**Problem to work on**
Produce as output only the lines below starting at the line with "Activate the Spot Removal tool" and continuing through the line with "The height and", each one exactly as written.

**Data records**
◇ ◇ ◇ ◇

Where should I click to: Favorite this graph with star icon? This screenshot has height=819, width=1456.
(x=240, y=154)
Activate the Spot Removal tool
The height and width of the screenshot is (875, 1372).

◇ ◇ ◇ ◇

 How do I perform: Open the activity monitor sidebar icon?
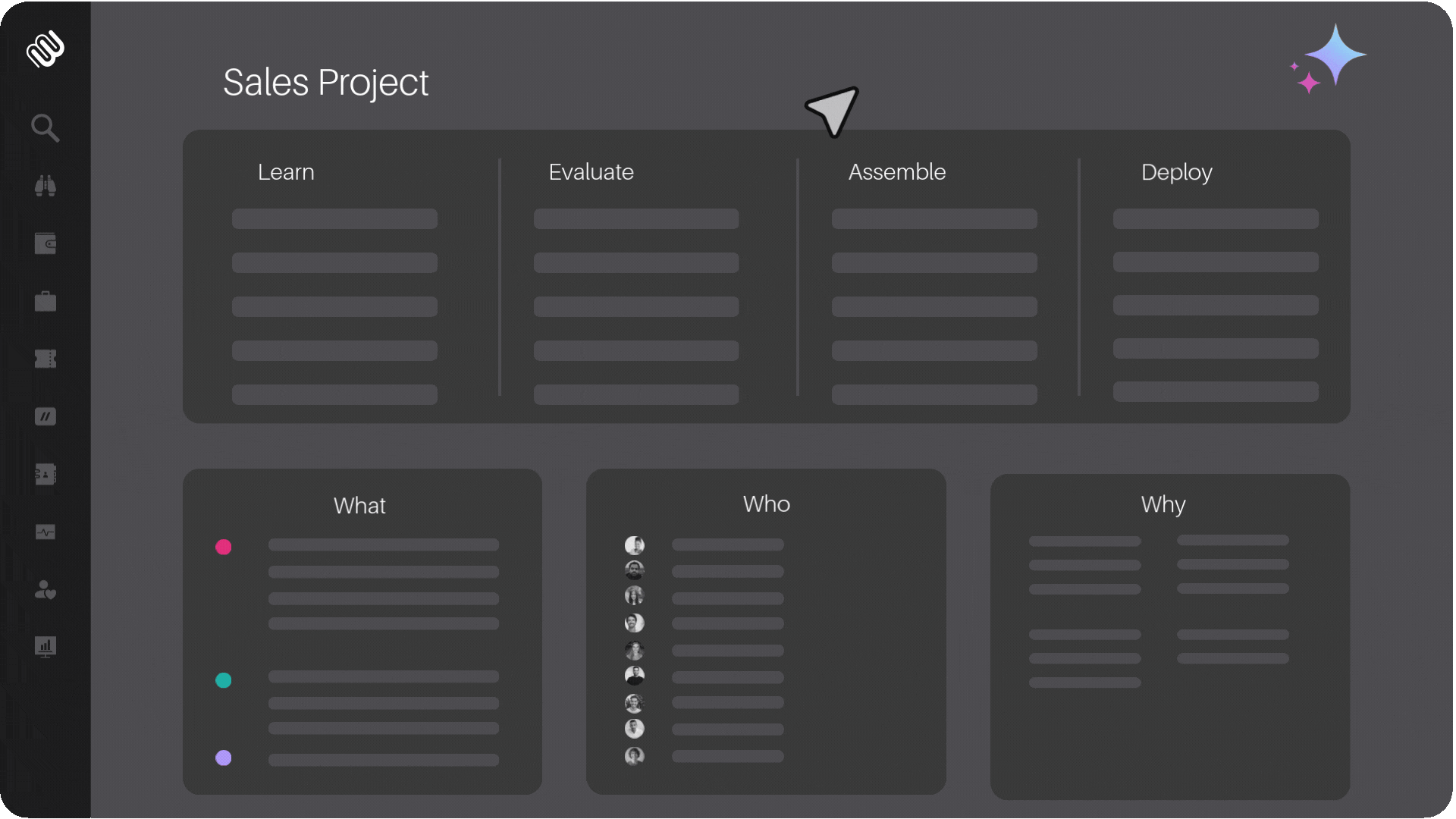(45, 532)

◇ ◇ ◇ ◇

**Answer for the task**
Activate the Spot Removal tool
The height and width of the screenshot is (875, 1372).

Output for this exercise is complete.